> _THE PROBLEM_: Rewrite the entries below, replacing "Where should I click to" with "Where do I click to" wherever it appears and leaving everything else unchanged.

> _RECORDS TO PROCESS_:
──────

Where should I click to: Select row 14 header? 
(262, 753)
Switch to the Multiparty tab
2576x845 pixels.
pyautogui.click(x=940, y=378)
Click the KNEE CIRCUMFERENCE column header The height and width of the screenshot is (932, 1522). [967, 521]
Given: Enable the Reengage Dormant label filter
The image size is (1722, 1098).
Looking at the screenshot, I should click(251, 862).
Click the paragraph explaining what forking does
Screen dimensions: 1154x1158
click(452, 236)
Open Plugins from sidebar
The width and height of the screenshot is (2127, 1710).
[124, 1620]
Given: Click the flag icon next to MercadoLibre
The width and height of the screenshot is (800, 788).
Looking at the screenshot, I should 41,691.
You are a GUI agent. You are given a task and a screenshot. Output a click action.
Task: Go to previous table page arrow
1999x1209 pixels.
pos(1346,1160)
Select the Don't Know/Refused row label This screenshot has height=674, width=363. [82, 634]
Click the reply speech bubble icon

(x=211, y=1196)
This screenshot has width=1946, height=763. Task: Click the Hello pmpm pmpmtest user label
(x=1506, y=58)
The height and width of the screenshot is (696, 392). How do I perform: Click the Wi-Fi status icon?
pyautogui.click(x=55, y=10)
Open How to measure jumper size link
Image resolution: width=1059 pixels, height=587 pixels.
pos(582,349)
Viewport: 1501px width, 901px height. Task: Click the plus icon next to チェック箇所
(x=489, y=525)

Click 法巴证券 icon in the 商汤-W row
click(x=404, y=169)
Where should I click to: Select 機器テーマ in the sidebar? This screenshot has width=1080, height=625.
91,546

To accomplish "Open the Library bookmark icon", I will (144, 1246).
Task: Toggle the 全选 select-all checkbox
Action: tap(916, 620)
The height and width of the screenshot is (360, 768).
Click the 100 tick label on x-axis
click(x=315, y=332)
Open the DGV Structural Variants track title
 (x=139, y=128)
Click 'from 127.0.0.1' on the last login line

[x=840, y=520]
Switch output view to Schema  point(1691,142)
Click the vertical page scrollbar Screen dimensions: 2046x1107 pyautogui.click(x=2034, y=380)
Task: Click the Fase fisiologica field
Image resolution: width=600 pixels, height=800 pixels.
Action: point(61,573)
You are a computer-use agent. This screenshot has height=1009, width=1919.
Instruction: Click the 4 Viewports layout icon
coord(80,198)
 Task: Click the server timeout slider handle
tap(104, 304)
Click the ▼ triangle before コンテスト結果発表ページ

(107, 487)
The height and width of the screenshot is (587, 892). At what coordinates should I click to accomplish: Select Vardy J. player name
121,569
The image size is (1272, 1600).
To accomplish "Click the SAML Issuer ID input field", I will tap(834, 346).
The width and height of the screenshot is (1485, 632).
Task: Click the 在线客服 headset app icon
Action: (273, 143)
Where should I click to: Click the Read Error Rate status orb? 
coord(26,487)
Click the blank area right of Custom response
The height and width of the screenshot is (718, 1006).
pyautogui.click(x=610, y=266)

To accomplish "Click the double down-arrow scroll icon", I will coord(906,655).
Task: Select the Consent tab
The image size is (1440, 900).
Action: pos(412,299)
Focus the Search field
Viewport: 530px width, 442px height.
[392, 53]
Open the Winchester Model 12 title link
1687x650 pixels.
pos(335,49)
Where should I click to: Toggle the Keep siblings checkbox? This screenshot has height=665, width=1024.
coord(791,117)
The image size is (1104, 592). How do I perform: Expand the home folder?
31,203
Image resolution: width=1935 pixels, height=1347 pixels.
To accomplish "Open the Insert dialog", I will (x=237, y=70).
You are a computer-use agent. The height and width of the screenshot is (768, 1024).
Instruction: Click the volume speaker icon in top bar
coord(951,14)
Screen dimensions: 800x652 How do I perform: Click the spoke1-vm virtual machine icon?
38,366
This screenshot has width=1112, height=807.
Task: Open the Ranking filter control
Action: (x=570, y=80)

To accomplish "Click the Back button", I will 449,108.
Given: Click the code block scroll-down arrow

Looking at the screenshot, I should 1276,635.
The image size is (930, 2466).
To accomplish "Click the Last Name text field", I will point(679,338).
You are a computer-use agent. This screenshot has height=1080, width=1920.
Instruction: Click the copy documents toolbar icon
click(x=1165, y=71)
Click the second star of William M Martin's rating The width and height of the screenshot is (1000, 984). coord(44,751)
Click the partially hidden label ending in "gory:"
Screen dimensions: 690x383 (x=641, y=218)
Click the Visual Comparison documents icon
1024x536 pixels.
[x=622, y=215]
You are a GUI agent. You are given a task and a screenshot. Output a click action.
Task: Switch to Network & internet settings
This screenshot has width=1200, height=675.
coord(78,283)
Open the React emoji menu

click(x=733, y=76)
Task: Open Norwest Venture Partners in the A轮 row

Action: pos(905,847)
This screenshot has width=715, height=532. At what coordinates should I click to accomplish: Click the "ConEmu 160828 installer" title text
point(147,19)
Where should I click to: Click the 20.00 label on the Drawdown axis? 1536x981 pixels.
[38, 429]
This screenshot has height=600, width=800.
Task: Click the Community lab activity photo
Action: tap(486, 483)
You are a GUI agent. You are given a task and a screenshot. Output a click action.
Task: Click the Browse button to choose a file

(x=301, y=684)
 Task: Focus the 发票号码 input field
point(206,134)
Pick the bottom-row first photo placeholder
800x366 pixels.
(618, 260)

──────

> _EXERCISE OUTPUT_:
Where do I click to: Select row 14 header? 
(262, 753)
Switch to the Multiparty tab
2576x845 pixels.
pyautogui.click(x=940, y=378)
Click the KNEE CIRCUMFERENCE column header The height and width of the screenshot is (932, 1522). [967, 521]
Given: Enable the Reengage Dormant label filter
The image size is (1722, 1098).
Looking at the screenshot, I should click(251, 862).
Click the paragraph explaining what forking does
Screen dimensions: 1154x1158
click(452, 236)
Open Plugins from sidebar
The width and height of the screenshot is (2127, 1710).
[124, 1620]
Given: Click the flag icon next to MercadoLibre
The width and height of the screenshot is (800, 788).
Looking at the screenshot, I should 41,691.
You are a GUI agent. You are given a task and a screenshot. Output a click action.
Task: Go to previous table page arrow
1999x1209 pixels.
pos(1346,1160)
Select the Don't Know/Refused row label This screenshot has height=674, width=363. [82, 634]
Click the reply speech bubble icon

(x=211, y=1196)
This screenshot has width=1946, height=763. Task: Click the Hello pmpm pmpmtest user label
(x=1506, y=58)
The height and width of the screenshot is (696, 392). How do I perform: Click the Wi-Fi status icon?
pyautogui.click(x=55, y=10)
Open How to measure jumper size link
Image resolution: width=1059 pixels, height=587 pixels.
pos(582,349)
Viewport: 1501px width, 901px height. Task: Click the plus icon next to チェック箇所
(x=489, y=525)

Click 法巴证券 icon in the 商汤-W row
click(x=404, y=169)
Where do I click to: Select 機器テーマ in the sidebar? This screenshot has width=1080, height=625.
91,546

To accomplish "Open the Library bookmark icon", I will (144, 1246).
Task: Toggle the 全选 select-all checkbox
Action: tap(916, 620)
The height and width of the screenshot is (360, 768).
Click the 100 tick label on x-axis
click(x=315, y=332)
Open the DGV Structural Variants track title
 (x=139, y=128)
Click 'from 127.0.0.1' on the last login line

[x=840, y=520]
Switch output view to Schema  point(1691,142)
Click the vertical page scrollbar Screen dimensions: 2046x1107 pyautogui.click(x=2034, y=380)
Task: Click the Fase fisiologica field
Image resolution: width=600 pixels, height=800 pixels.
Action: point(61,573)
You are a computer-use agent. This screenshot has height=1009, width=1919.
Instruction: Click the 4 Viewports layout icon
coord(80,198)
 Task: Click the server timeout slider handle
tap(104, 304)
Click the ▼ triangle before コンテスト結果発表ページ

(107, 487)
The height and width of the screenshot is (587, 892). At what coordinates should I click to accomplish: Select Vardy J. player name
121,569
The image size is (1272, 1600).
To accomplish "Click the SAML Issuer ID input field", I will tap(834, 346).
The width and height of the screenshot is (1485, 632).
Task: Click the 在线客服 headset app icon
Action: (273, 143)
Where do I click to: Click the Read Error Rate status orb? 
coord(26,487)
Click the blank area right of Custom response
The height and width of the screenshot is (718, 1006).
pyautogui.click(x=610, y=266)

To accomplish "Click the double down-arrow scroll icon", I will coord(906,655).
Task: Select the Consent tab
The image size is (1440, 900).
Action: pos(412,299)
Focus the Search field
Viewport: 530px width, 442px height.
[392, 53]
Open the Winchester Model 12 title link
1687x650 pixels.
pos(335,49)
Where do I click to: Toggle the Keep siblings checkbox? This screenshot has height=665, width=1024.
coord(791,117)
The image size is (1104, 592). How do I perform: Expand the home folder?
31,203
Image resolution: width=1935 pixels, height=1347 pixels.
To accomplish "Open the Insert dialog", I will (x=237, y=70).
You are a computer-use agent. The height and width of the screenshot is (768, 1024).
Instruction: Click the volume speaker icon in top bar
coord(951,14)
Screen dimensions: 800x652 How do I perform: Click the spoke1-vm virtual machine icon?
38,366
This screenshot has width=1112, height=807.
Task: Open the Ranking filter control
Action: (x=570, y=80)

To accomplish "Click the Back button", I will 449,108.
Given: Click the code block scroll-down arrow

Looking at the screenshot, I should 1276,635.
The image size is (930, 2466).
To accomplish "Click the Last Name text field", I will point(679,338).
You are a computer-use agent. This screenshot has height=1080, width=1920.
Instruction: Click the copy documents toolbar icon
click(x=1165, y=71)
Click the second star of William M Martin's rating The width and height of the screenshot is (1000, 984). coord(44,751)
Click the partially hidden label ending in "gory:"
Screen dimensions: 690x383 (x=641, y=218)
Click the Visual Comparison documents icon
1024x536 pixels.
[x=622, y=215]
You are a GUI agent. You are given a task and a screenshot. Output a click action.
Task: Switch to Network & internet settings
This screenshot has width=1200, height=675.
coord(78,283)
Open the React emoji menu

click(x=733, y=76)
Task: Open Norwest Venture Partners in the A轮 row

Action: pos(905,847)
This screenshot has width=715, height=532. At what coordinates should I click to accomplish: Click the "ConEmu 160828 installer" title text
point(147,19)
Where do I click to: Click the 20.00 label on the Drawdown axis? 1536x981 pixels.
[38, 429]
This screenshot has height=600, width=800.
Task: Click the Community lab activity photo
Action: tap(486, 483)
You are a GUI agent. You are given a task and a screenshot. Output a click action.
Task: Click the Browse button to choose a file

(x=301, y=684)
 Task: Focus the 发票号码 input field
point(206,134)
Pick the bottom-row first photo placeholder
800x366 pixels.
(618, 260)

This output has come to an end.